Hace unos días, al participar en un evento internacional, la ministra presidenta de la Suprema Corte habló sobre las amenazas a la independencia judicial. No hablaba solamente de México, sino de un fenómeno que se sentía en buena parte del mundo. Los jueces han sido colocados por distintos regímenes como el enemigo al que hay que someter. Lo vemos en Europa, en América Latina; en gobiernos de derecha y de izquierda. Para los populismos de cualquier signo, los tribunales independientes son un estorbo que hay que eliminar o doblegar. Decía la ministra Piña en Nueva York que en muchos espacios se difunde la idea de que los tribunales constitucionales deben reducirse a replicar la voluntad política bajo el criterio exclusivo de la mayoría.
Lo que se vive en Israel en estos momentos es muestra de esa hostilidad hacia los tribunales que pone en riesgo a la democracia y, quizá, a la propia identidad de una nación. El país ha vivido todo el año bajo la tensión de una reforma que tiene como propósito desmantelar al judicial como entidad independiente y políticamente relevante. Desde enero, se han vivido protestas intensas y constantes en las principales ciudades de Israel.
El año pasado el conservadurismo de Netanyahu ganó una mayoría sólida, construida en alianza con las fuerzas nacionalistas y ortodoxas. Se formó, de esa manera, el gobierno más conservador en la historia de Israel. Tan pronto se constituyó el gobierno, se propuso una reforma judicial que reharía la política israelí. Una reforma cuya implicación es la destrucción de la rama judicial como poder. La reforma judicial da dos golpes al árbitro. El primero le da más poder al gobierno para nombrar jueces. El segundo amputa la facultad de revisar la razonabilidad de las decisiones del gobierno. A pesar de no tener una constitución escrita, Israel había concedido a su Tribunal Supremo, la facultad de anular decisiones del gobierno que no pasaran una prueba de “razonabilidad.” Se trata de un mecanismo de revisión judicial que permitía al último tribunal del país revocar decisiones gubernamentales que no fueran consideradas jurídicamente razonables.

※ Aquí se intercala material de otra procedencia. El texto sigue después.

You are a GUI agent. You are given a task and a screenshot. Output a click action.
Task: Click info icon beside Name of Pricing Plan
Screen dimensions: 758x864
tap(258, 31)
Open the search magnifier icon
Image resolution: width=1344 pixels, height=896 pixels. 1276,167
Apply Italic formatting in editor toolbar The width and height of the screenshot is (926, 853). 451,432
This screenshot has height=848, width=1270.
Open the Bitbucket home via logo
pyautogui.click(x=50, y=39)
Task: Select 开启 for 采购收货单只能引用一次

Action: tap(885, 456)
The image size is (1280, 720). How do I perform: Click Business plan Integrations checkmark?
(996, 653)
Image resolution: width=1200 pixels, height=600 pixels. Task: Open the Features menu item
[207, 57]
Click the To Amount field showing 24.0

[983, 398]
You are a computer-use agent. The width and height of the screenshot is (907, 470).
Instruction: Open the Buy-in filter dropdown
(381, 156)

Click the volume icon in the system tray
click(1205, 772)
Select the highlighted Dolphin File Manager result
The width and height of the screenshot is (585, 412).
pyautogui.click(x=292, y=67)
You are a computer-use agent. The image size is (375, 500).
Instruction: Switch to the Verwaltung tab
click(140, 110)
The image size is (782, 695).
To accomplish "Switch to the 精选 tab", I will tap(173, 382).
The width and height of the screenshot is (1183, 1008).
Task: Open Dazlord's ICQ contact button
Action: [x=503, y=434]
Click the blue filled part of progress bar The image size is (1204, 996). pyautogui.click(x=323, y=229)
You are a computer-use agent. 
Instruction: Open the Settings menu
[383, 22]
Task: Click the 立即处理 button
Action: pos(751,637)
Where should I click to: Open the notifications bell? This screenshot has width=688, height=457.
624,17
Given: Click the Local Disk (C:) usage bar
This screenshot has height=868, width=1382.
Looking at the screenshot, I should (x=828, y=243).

La reforma fue discutida durante meses. Fue aprobada el pasado lunes. Al día siguiente, los cinco principales diarios del país se unificaron en la misma portada en negro y un titular idéntico. “Un día negro para la democracia israelí.” Sus críticos la ven como una estocada mortal al mecanismo de pesos y contrapesos. Sin revisión judicial, piensan los manifestantes que protestan semana tras semana, no hay límite a la arbitrariedad que se escuda en la voluntad de la mayoría. El ministro de defensa se unió a las críticas y advirtió que la reforma ponía en riesgo la seguridad del país,. La unidad de las fuerzas armadas está en riesgo con un cambio tan profundo que no solamente altera el funcionamiento de las instituciones políticas sino que modifica el sentido del acuerdo nacional. Tras la aprobación de la reforma, un número de reservistas han declarado, en protesta, una suspensión de su servicio militar. Una legislación que permite la arbitrariedad del gobierno pone en riesgo la seguridad del Estado y provoca una pérdida de confianza de los ciudadanos en su gobierno y en su ejército.
Los defensores de este golpe al poder judicial emplean argumentos que nos son, tristemente, familiares. Se trata, dicen, de democratizar al poder judicial. Reforzar el carácter político del nombramiento de los jueces los acerca a la gente. Limitar los poderes del tribunal supremo fortalece la soberanía popular. Las decisiones deben tomarlas quienes han recibido el voto de la ciudadanía, no un grupo pequeño de abogados por el que nadie votó. No es democrático que personas que no han ganado una elección popular nos digan qué es aceptable y qué no lo es.
La ultraderecha israelí levanta el mismo argumento que escuchamos aquí. La democracia no tolera estorbos. Que la mayoría decida y que los jueces callen. Eso dicen los populistas de todas partes y de todas las banderas al defender una democracia elemental, una democracia que defiende el poder de la mayoría y desprecia los derechos de cada uno. El diario liberal Haaretz, parodiando al Washington Post ha adoptado un nuevo lema: “La democracia también puede morir a plena luz del día”.